Genetics is off-topic for the forum. Its complex and there are all sorts of 'if's 'but's and 'maybe's associated with it because it is an area where we don't fully understand what is going on - and are only really starting to scratch the surface. Mapping genes and identifying variants is only really the starting point on understanding how variant's relate to each other.
Different genes code for different proteins and how they work in different processes. There are a huge number of proteins involved in controlling the various processes that go on in your body, let alone understanding the impact of different variants on those individual processes, let alone the impact on multiple processes. Predicting what is actually going on is like trying to predict how current weather conditions are going to develop and what weather we are going to have in a few days time.

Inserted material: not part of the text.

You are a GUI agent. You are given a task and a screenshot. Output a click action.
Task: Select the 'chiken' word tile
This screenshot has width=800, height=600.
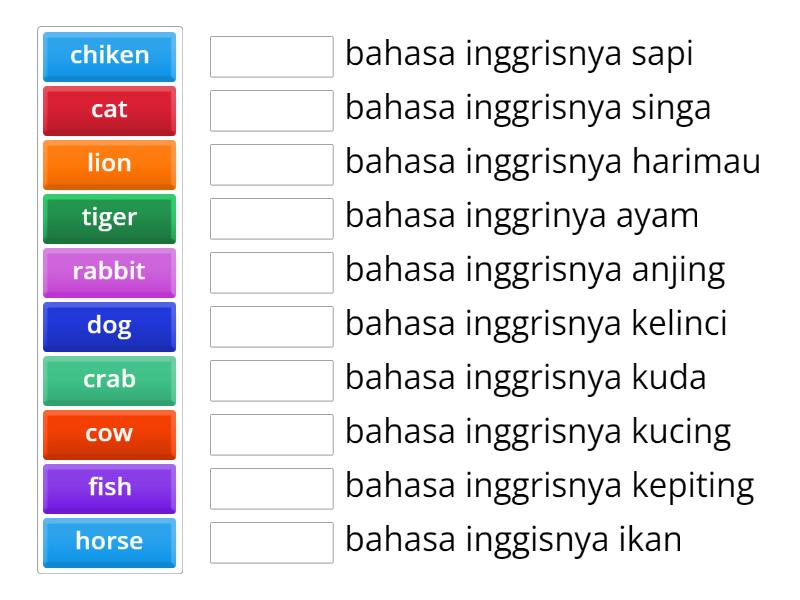pos(108,57)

Thanks for the really detailed reply. I fully understand what you're saying.
I guess it's possible that the problem is just folate, although my active B12 has been low for a while - 43pmol in March '23, 44pmol in July '23, and 33pmol in August '23. I have also had subtle symptoms of B12d for at least a couple of years (i recognise them now), before the obvious neuropsychiatric symptoms alerted me that all was not good (thankfully). My folate was just in normal range in March '23 (5) and obviously very low (2.6) last month.

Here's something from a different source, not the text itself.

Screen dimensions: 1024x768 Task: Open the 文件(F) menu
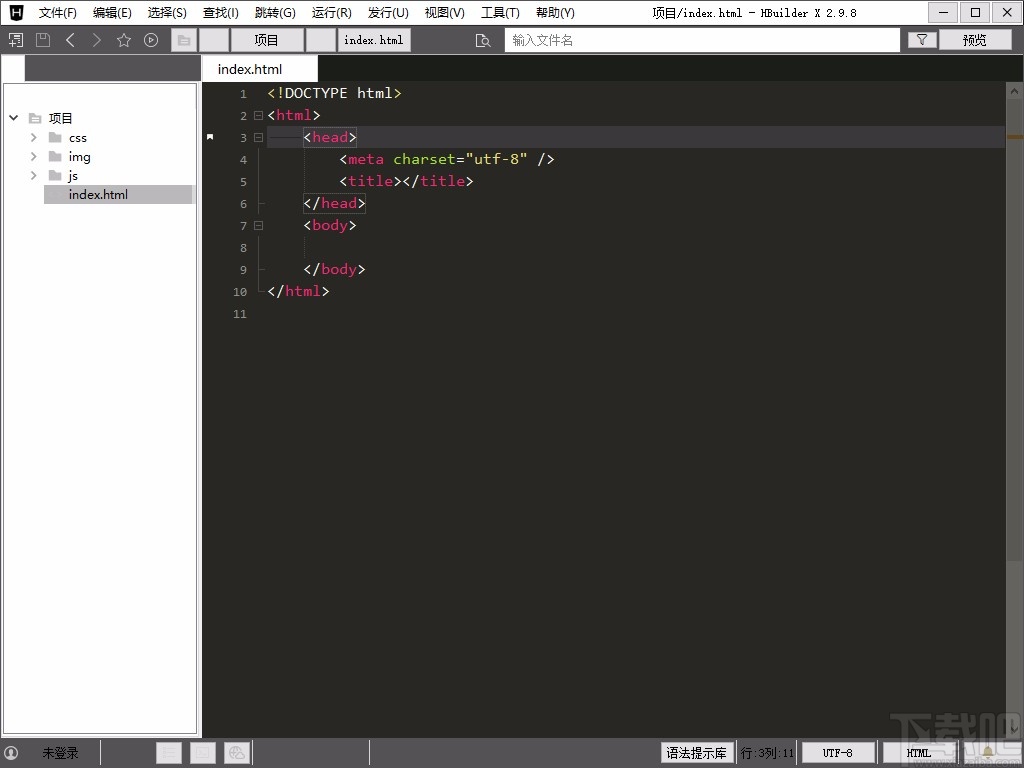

Presumably if folate deficiency was the issue I should still be carrying on with the SI of B12, as taking folate on its own would be bad.
There is a very small risk of neurological issues if high dose folate is used in the presence of a B12 deficiency. Taking folate of itself doesn't necessitate the use of B12, though the recommendation is to treat a B12 deficiency before starting treatment for a folate deficiency - but that would mean an injection before starting on treating the folate deficiency
Hi there—I was having all kinds of symptoms, some neurological, when I asked to have my B12 level tested. It was barely in the “normal” range. My folate was off the charts. I was given 2 injections 10 days apart and told I would now be on a monthly injection schedule, even though I still felt awful. I asked to have my MMA and homocysteine levels tested at that point, and both came back in the normal range. Not sure if the 2 injections I had prior to testing would have affected these results.

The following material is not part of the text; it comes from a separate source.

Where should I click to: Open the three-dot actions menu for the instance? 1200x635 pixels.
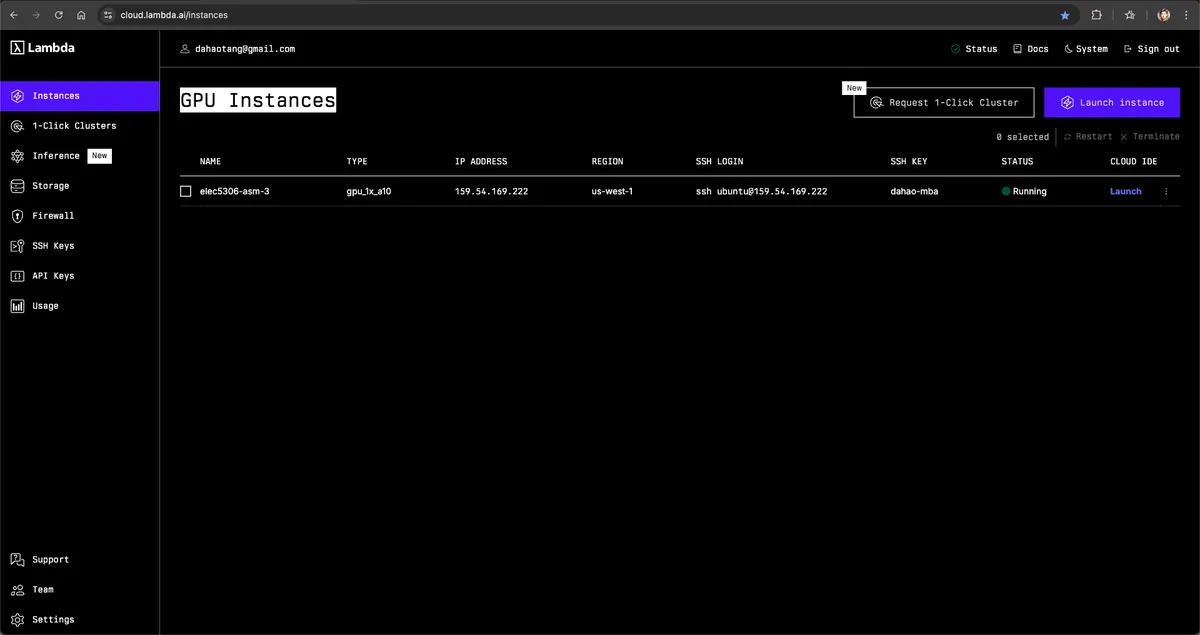click(1166, 191)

I changed doctors and asked to be referred to a hematologist and now have an injection every other week after having loading doses weekly for a couple of months. So I’m not so sure if the MMA test is the best indicator of PA or B12 deficiency. I just know that after over a year and half of injections, I am finally starting to feel better and am lucky that my hematologist actually listened to me instead of just looking at my test results.
I'm glad that you are making progress with the more frequesnt injections. My serum was top end as I'd been taking very high oral doses (and folate was originally actually high and reduced to mid range when I started methylfolate). My MMA and homocysteine were normal when eventually tested, after 4 years of intensive oral self-treatment. But I am still benefitting now that I am getting weekly injections. So much still that isn't understood and no test that can be definitive that B12 injections will not help.